**Data section:**
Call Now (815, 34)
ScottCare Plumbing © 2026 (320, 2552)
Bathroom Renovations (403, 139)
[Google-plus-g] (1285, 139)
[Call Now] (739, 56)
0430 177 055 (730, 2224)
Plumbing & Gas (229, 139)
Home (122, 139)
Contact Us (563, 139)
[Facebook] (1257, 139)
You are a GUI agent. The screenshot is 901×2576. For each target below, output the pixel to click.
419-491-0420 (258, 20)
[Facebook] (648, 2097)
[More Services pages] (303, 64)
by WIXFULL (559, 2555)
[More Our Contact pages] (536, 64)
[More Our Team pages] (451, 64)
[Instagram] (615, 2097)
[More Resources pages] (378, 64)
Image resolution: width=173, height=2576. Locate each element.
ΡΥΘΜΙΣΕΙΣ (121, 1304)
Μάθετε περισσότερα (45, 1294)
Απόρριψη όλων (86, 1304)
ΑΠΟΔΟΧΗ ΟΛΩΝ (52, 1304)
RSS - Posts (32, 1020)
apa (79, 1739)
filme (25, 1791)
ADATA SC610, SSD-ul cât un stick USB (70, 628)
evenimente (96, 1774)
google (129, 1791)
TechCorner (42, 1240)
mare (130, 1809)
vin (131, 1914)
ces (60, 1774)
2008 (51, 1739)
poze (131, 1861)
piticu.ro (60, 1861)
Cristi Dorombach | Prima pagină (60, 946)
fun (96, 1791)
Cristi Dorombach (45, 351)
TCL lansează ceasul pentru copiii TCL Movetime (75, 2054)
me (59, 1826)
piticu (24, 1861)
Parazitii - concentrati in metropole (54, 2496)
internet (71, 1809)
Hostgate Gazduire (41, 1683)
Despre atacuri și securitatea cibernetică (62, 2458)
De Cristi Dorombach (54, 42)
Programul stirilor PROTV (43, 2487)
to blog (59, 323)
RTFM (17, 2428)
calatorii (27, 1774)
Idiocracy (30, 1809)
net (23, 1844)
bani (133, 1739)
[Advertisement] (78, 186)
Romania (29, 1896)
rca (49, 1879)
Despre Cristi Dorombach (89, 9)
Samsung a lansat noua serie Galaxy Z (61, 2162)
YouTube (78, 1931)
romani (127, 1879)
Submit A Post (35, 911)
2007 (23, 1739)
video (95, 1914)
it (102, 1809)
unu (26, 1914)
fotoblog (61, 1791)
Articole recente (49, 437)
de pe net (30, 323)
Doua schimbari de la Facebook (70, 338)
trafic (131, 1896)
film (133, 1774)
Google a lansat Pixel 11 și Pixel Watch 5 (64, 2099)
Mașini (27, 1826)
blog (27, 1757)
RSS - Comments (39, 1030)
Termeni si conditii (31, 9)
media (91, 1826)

**Task to carry out:**
Would you retype the lines above from the one with "[Facebook] (648, 2097)" down to the one with "romani (127, 1879)", word for word, both ends included and no other lines?

**Your solution:**
[Facebook] (648, 2097)
[More Services pages] (303, 64)
by WIXFULL (559, 2555)
[More Our Contact pages] (536, 64)
[More Our Team pages] (451, 64)
[Instagram] (615, 2097)
[More Resources pages] (378, 64)
Image resolution: width=173, height=2576. Locate each element.
ΡΥΘΜΙΣΕΙΣ (121, 1304)
Μάθετε περισσότερα (45, 1294)
Απόρριψη όλων (86, 1304)
ΑΠΟΔΟΧΗ ΟΛΩΝ (52, 1304)
RSS - Posts (32, 1020)
apa (79, 1739)
filme (25, 1791)
ADATA SC610, SSD-ul cât un stick USB (70, 628)
evenimente (96, 1774)
google (129, 1791)
TechCorner (42, 1240)
mare (130, 1809)
vin (131, 1914)
ces (60, 1774)
2008 (51, 1739)
poze (131, 1861)
piticu.ro (60, 1861)
Cristi Dorombach | Prima pagină (60, 946)
fun (96, 1791)
Cristi Dorombach (45, 351)
TCL lansează ceasul pentru copiii TCL Movetime (75, 2054)
me (59, 1826)
piticu (24, 1861)
Parazitii - concentrati in metropole (54, 2496)
internet (71, 1809)
Hostgate Gazduire (41, 1683)
Despre atacuri și securitatea cibernetică (62, 2458)
De Cristi Dorombach (54, 42)
Programul stirilor PROTV (43, 2487)
to blog (59, 323)
RTFM (17, 2428)
calatorii (27, 1774)
Idiocracy (30, 1809)
net (23, 1844)
bani (133, 1739)
[Advertisement] (78, 186)
Romania (29, 1896)
rca (49, 1879)
Despre Cristi Dorombach (89, 9)
Samsung a lansat noua serie Galaxy Z (61, 2162)
YouTube (78, 1931)
romani (127, 1879)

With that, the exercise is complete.